Obama compares woes to Lincoln

At his campaign-style town hall meeting in Decorah, Iowa, President Obama compared the criticism he has received from Republicans and other political opponents to the troubles faced by President Abraham Lincoln during the civil war. “Lincoln,” the president said, “they used to talk about him almost as bad as they talk about me.”

The president’s remarks came in response to a question from a woman who said that congressional Republicans are refusing to be a “good partner” to work with the president.  “What happens to our democracy?” the woman asked.  “We are in a very divided country right now.  What can you say to help us with democracy itself?”

Obama told the woman that “democracy is always a messy business in a big country like this.”  In addition, he said, “We kind of romanticize sometimes what democracy used to be like.”

“When you listen to what the Federalists said about the Anti-Federalists, and the names that Jefferson called Hamilton and back and forth — I mean those guys were tough,” Obama said.  “Lincoln — they used to talk about him almost as bad as they talk about me.  So democracy has never been for the faint of heart.”

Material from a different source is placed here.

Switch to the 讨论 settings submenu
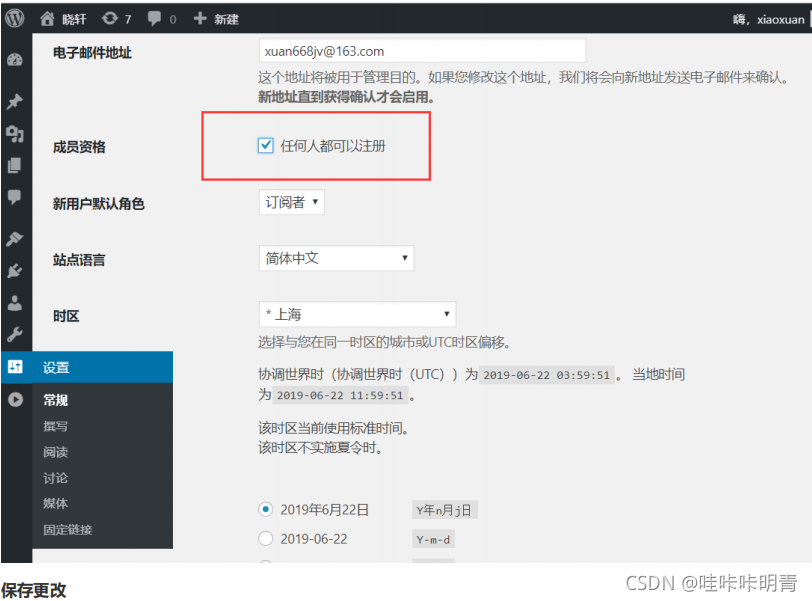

The president has had historical analogies on his mind lately.  At a high-dollar fundraiser in New York City last Thursday, he discussed the difficulties he has faced recently and included a meditation on Martin Luther King, Jr.  “I think that we forget when he was alive there was nobody who was more vilified, nobody who was more controversial, nobody who was more despairing at times,” the president said.  “There was a decade that followed the great successes of Birmingham and Selma in which he was just struggling, fighting the good fight, and scorned, and many folks angry.  But what he understood, what kept him going, was that the arc of moral universe is long but it bends towards justice.  But it doesn’t bend on its own.  It bends because all of us are putting our hand on the arc and we are bending it in that direction.  And it takes time.  And it’s hard work.  And there are frustrations.”